2017cs231n assignment1(knn)

k-Nearest-Neighbor

算法思想

  1. 计算测试集的图片与训练集所有图片的距离,存储在dist中,其中dists[i, j]
    保存的是第i个测试点和第j个训练点的距离
  2. 判断第i个测试点的k个最近邻的训练集图片的标签并存储在closest_y中
  3. 统计closest_y中数量最多的标签存储在y_pred[i]中,即预测的该测试点的标签
  4. 计算测试集中图片预测的正确率
  5. 使用交叉验证找到最好的k值

knn.ipynb

import random
import numpy as np
from cs231n.data_utils import load_CIFAR10
import matplotlib.pyplot as plt
from past.builtins import xrange

python中导入模块的两种方式:

  1. import 模块名1 [as 别名1], 模块名2 [as 别名2],…: 导入整个模块。
  2. from 模块名 import 成员名1 [as 别名1],成员名2 [as 别名2],…: 导入模块中指定成员。

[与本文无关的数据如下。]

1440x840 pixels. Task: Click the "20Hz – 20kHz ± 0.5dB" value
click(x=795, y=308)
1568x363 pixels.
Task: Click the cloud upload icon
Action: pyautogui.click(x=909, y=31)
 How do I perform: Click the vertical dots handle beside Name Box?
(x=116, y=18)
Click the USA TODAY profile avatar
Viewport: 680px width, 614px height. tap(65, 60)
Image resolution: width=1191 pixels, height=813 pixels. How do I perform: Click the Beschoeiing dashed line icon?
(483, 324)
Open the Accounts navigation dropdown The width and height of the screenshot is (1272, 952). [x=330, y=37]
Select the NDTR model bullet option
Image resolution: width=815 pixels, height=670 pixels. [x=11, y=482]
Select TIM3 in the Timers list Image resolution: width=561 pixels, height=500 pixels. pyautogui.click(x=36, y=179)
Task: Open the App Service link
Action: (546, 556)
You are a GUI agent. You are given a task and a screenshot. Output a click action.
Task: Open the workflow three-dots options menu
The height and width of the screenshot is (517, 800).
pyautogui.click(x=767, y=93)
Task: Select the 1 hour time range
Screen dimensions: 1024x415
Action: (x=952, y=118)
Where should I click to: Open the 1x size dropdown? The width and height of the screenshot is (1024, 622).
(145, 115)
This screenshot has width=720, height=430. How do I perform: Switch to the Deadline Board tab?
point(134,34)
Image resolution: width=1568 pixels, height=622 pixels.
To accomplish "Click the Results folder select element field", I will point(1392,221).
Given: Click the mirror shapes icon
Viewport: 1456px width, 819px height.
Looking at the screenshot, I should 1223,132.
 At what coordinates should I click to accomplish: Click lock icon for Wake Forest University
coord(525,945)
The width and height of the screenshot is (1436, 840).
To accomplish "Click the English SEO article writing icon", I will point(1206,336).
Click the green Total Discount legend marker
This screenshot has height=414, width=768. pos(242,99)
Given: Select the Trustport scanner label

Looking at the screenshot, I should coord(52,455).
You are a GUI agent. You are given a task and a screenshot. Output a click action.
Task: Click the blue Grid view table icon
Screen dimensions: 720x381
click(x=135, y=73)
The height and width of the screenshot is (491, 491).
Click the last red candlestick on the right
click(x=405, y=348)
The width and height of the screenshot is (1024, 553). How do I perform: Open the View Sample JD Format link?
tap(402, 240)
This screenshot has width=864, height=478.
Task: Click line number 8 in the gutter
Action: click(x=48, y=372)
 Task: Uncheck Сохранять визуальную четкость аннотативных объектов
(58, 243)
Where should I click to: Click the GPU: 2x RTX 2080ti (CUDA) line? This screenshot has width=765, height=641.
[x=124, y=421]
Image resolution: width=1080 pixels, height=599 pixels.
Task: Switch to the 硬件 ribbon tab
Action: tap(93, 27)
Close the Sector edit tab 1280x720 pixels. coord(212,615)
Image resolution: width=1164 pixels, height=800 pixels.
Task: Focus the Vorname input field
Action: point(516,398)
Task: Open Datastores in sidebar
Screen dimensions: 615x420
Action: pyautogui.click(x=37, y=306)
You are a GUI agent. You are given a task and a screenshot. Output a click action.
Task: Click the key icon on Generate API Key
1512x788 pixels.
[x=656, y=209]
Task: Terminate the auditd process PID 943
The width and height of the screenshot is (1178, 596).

当使用第一种 import 语句导入模块中的成员时,使用时必须添加模块名或模块别名前缀;使用第二种 import 语句导入模块中的成员时,无须使用任何前缀,直接使用成员名或成员别名即可。

# 导入原始的 CIFAR-10 数据.
cifar10_dir = 'cs231n/datasets/cifar-10-batches-py'

# 清除变量以防止对此加载数据(这可能会导致内存问题)
try:
   del X_train, y_train
   del X_test, y_test
   print('Clear previously loaded data.')
except:
   pass

X_train, y_train, X_test, y_test = load_CIFAR10(cifar10_dir)

# 打印训练和测试的数据检测数据完整性
print('Training data shape: ', X_train.shape)
print('Training labels shape: ', y_train.shape)
print('Test data shape: ', X_test.shape)
print('Test labels shape: ', y_test.shape)

输出结果:
Training data shape: (50000, 32, 32, 3)
Training labels shape: (50000,)
Test data shape: (10000, 32, 32, 3)
Test labels shape: (10000,)

# 可视化数据集中的一部分样例.
# 训练图片集中每个分类展示一部分样例
classes = ['plane', 'car', 'bird', 'cat', 'deer', 'dog', 'frog', 'horse', 'ship', 'truck']
num_classes = len(classes)
samples_per_class = 7
for y, cls in enumerate(classes):
    idxs = np.flatnonzero(y_train == y)
    idxs = np.random.choice(idxs, samples_per_class, replace=False)
    for i, idx in enumerate(idxs):
        plt_idx = i * num_classes + y + 1
        plt.subplot(samples_per_class, num_classes, plt_idx)
        plt.imshow(X_train[idx].astype('uint8'))
        plt.axis('off')
        if i == 0:
            plt.title(cls)
plt.show()

打印的结果:
在这里插入图片描述

# 在练习中为了高效执行代码,抽取一部分子样本
num_training = 5000
mask = list(range(num_training))
X_train = X_train[mask]
y_train = y_train[mask]

num_test = 500
mask = list(range(num_test))
X_test = X_test[mask]
y_test = y_test[mask]

# 图片数据形状变为一列
X_train = np.reshape(X_train, (X_train.shape[0], -1))
X_test = np.reshape(X_test, (X_test.shape[0], -1))
print(X_train.shape, X_test.shape)

(5000, 3072) (500, 3072)

from cs231n.classifiers import KNearestNeighbor

# 创建一个 kNN 分类器实例
# 分类器只记住数据,不做进一步的处理 
classifier = KNearestNeighbor()
classifier.train(X_train, y_train)  # 给分类器传入数据(训练)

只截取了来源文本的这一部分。